• [Work task]
Set down all of the entries precisely as they were written.
Start of Entries provided
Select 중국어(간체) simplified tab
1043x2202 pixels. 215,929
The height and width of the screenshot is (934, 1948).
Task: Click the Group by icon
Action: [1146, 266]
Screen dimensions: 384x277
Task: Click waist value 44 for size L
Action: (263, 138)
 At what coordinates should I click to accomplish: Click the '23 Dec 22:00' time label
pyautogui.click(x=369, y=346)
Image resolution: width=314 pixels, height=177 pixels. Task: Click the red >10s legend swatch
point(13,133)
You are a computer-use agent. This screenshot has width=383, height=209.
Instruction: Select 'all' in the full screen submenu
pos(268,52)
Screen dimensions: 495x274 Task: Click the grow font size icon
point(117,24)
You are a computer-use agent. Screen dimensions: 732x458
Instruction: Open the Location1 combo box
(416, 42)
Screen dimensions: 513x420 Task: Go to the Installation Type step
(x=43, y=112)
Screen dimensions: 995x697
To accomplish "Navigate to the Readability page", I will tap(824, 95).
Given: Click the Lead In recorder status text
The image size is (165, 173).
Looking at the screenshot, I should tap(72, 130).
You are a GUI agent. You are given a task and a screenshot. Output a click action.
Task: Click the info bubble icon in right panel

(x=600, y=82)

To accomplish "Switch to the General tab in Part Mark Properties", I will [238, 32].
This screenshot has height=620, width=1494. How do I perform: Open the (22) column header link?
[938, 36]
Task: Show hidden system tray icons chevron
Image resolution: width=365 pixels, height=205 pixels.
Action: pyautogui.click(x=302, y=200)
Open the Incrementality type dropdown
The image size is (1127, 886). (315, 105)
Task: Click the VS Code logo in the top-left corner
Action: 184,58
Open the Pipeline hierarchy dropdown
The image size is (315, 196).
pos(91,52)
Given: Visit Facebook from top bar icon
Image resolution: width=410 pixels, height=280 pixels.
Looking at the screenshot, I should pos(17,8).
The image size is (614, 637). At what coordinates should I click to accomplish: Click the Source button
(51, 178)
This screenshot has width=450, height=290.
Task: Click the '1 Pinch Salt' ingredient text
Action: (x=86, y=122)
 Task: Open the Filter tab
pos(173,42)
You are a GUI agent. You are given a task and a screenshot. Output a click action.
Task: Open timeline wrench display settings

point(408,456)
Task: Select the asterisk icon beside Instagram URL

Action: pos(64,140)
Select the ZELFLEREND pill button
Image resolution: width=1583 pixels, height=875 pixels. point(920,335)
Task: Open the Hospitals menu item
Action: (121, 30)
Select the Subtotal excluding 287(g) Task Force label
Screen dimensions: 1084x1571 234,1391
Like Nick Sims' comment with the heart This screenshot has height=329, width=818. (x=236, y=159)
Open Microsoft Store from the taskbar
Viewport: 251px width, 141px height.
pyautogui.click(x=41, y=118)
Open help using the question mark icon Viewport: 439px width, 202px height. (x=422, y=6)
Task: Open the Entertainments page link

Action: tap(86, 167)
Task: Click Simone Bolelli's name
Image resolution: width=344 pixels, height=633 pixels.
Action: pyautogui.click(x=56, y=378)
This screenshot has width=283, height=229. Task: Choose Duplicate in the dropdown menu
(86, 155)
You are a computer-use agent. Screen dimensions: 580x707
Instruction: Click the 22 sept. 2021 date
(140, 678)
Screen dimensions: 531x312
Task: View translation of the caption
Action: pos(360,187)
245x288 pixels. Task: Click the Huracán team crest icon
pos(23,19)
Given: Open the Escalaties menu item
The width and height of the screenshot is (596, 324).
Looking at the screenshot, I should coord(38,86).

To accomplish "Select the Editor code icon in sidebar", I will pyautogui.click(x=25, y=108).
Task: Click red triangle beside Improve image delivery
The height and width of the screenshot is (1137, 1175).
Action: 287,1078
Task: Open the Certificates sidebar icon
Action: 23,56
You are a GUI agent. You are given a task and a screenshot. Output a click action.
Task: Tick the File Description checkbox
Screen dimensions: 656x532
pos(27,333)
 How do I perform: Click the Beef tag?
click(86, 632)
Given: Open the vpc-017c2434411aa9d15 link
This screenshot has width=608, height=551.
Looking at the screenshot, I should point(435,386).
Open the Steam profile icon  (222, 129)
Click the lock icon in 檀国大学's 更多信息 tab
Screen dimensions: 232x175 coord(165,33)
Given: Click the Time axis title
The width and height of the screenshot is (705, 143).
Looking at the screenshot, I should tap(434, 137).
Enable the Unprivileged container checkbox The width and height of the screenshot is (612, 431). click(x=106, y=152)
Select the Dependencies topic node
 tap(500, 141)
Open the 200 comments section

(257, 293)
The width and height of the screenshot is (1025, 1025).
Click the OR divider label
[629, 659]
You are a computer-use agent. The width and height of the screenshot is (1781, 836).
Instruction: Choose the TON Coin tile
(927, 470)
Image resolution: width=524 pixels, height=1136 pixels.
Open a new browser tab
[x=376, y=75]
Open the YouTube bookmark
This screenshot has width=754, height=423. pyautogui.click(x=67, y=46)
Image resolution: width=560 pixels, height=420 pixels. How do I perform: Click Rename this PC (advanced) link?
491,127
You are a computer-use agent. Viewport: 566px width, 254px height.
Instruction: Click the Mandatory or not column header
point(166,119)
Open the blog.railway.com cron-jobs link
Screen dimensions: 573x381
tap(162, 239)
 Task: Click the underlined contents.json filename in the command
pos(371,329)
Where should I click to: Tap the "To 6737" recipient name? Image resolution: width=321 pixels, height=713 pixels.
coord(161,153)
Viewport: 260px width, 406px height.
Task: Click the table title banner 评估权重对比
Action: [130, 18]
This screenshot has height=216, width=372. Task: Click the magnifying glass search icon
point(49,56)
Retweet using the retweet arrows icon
End of Entries provided
• [Problem solution]
Select 중국어(간체) simplified tab
1043x2202 pixels. 215,929
The height and width of the screenshot is (934, 1948).
Task: Click the Group by icon
Action: [1146, 266]
Screen dimensions: 384x277
Task: Click waist value 44 for size L
Action: (263, 138)
 At what coordinates should I click to accomplish: Click the '23 Dec 22:00' time label
pyautogui.click(x=369, y=346)
Image resolution: width=314 pixels, height=177 pixels. Task: Click the red >10s legend swatch
point(13,133)
You are a computer-use agent. This screenshot has width=383, height=209.
Instruction: Select 'all' in the full screen submenu
pos(268,52)
Screen dimensions: 495x274 Task: Click the grow font size icon
point(117,24)
You are a computer-use agent. Screen dimensions: 732x458
Instruction: Open the Location1 combo box
(416, 42)
Screen dimensions: 513x420 Task: Go to the Installation Type step
(x=43, y=112)
Screen dimensions: 995x697
To accomplish "Navigate to the Readability page", I will tap(824, 95).
Given: Click the Lead In recorder status text
The image size is (165, 173).
Looking at the screenshot, I should tap(72, 130).
You are a GUI agent. You are given a task and a screenshot. Output a click action.
Task: Click the info bubble icon in right panel

(x=600, y=82)

To accomplish "Switch to the General tab in Part Mark Properties", I will [238, 32].
This screenshot has height=620, width=1494. How do I perform: Open the (22) column header link?
[938, 36]
Task: Show hidden system tray icons chevron
Image resolution: width=365 pixels, height=205 pixels.
Action: pyautogui.click(x=302, y=200)
Open the Incrementality type dropdown
The image size is (1127, 886). (315, 105)
Task: Click the VS Code logo in the top-left corner
Action: 184,58
Open the Pipeline hierarchy dropdown
The image size is (315, 196).
pos(91,52)
Given: Visit Facebook from top bar icon
Image resolution: width=410 pixels, height=280 pixels.
Looking at the screenshot, I should pos(17,8).
The image size is (614, 637). At what coordinates should I click to accomplish: Click the Source button
(51, 178)
This screenshot has width=450, height=290.
Task: Click the '1 Pinch Salt' ingredient text
Action: (x=86, y=122)
 Task: Open the Filter tab
pos(173,42)
You are a GUI agent. You are given a task and a screenshot. Output a click action.
Task: Open timeline wrench display settings

point(408,456)
Task: Select the asterisk icon beside Instagram URL

Action: pos(64,140)
Select the ZELFLEREND pill button
Image resolution: width=1583 pixels, height=875 pixels. point(920,335)
Task: Open the Hospitals menu item
Action: (121, 30)
Select the Subtotal excluding 287(g) Task Force label
Screen dimensions: 1084x1571 234,1391
Like Nick Sims' comment with the heart This screenshot has height=329, width=818. (x=236, y=159)
Open Microsoft Store from the taskbar
Viewport: 251px width, 141px height.
pyautogui.click(x=41, y=118)
Open help using the question mark icon Viewport: 439px width, 202px height. (x=422, y=6)
Task: Open the Entertainments page link

Action: tap(86, 167)
Task: Click Simone Bolelli's name
Image resolution: width=344 pixels, height=633 pixels.
Action: pyautogui.click(x=56, y=378)
This screenshot has width=283, height=229. Task: Choose Duplicate in the dropdown menu
(86, 155)
You are a computer-use agent. Screen dimensions: 580x707
Instruction: Click the 22 sept. 2021 date
(140, 678)
Screen dimensions: 531x312
Task: View translation of the caption
Action: pos(360,187)
245x288 pixels. Task: Click the Huracán team crest icon
pos(23,19)
Given: Open the Escalaties menu item
The width and height of the screenshot is (596, 324).
Looking at the screenshot, I should coord(38,86).

To accomplish "Select the Editor code icon in sidebar", I will pyautogui.click(x=25, y=108).
Task: Click red triangle beside Improve image delivery
The height and width of the screenshot is (1137, 1175).
Action: 287,1078
Task: Open the Certificates sidebar icon
Action: 23,56
You are a GUI agent. You are given a task and a screenshot. Output a click action.
Task: Tick the File Description checkbox
Screen dimensions: 656x532
pos(27,333)
 How do I perform: Click the Beef tag?
click(86, 632)
Given: Open the vpc-017c2434411aa9d15 link
This screenshot has width=608, height=551.
Looking at the screenshot, I should point(435,386).
Open the Steam profile icon  (222, 129)
Click the lock icon in 檀国大学's 更多信息 tab
Screen dimensions: 232x175 coord(165,33)
Given: Click the Time axis title
The width and height of the screenshot is (705, 143).
Looking at the screenshot, I should tap(434, 137).
Enable the Unprivileged container checkbox The width and height of the screenshot is (612, 431). click(x=106, y=152)
Select the Dependencies topic node
 tap(500, 141)
Open the 200 comments section

(257, 293)
The width and height of the screenshot is (1025, 1025).
Click the OR divider label
[629, 659]
You are a computer-use agent. The width and height of the screenshot is (1781, 836).
Instruction: Choose the TON Coin tile
(927, 470)
Image resolution: width=524 pixels, height=1136 pixels.
Open a new browser tab
[x=376, y=75]
Open the YouTube bookmark
This screenshot has width=754, height=423. pyautogui.click(x=67, y=46)
Image resolution: width=560 pixels, height=420 pixels. How do I perform: Click Rename this PC (advanced) link?
491,127
You are a computer-use agent. Viewport: 566px width, 254px height.
Instruction: Click the Mandatory or not column header
point(166,119)
Open the blog.railway.com cron-jobs link
Screen dimensions: 573x381
tap(162, 239)
 Task: Click the underlined contents.json filename in the command
pos(371,329)
Where should I click to: Tap the "To 6737" recipient name? Image resolution: width=321 pixels, height=713 pixels.
coord(161,153)
Viewport: 260px width, 406px height.
Task: Click the table title banner 评估权重对比
Action: [130, 18]
This screenshot has height=216, width=372. Task: Click the magnifying glass search icon
point(49,56)
Retweet using the retweet arrows icon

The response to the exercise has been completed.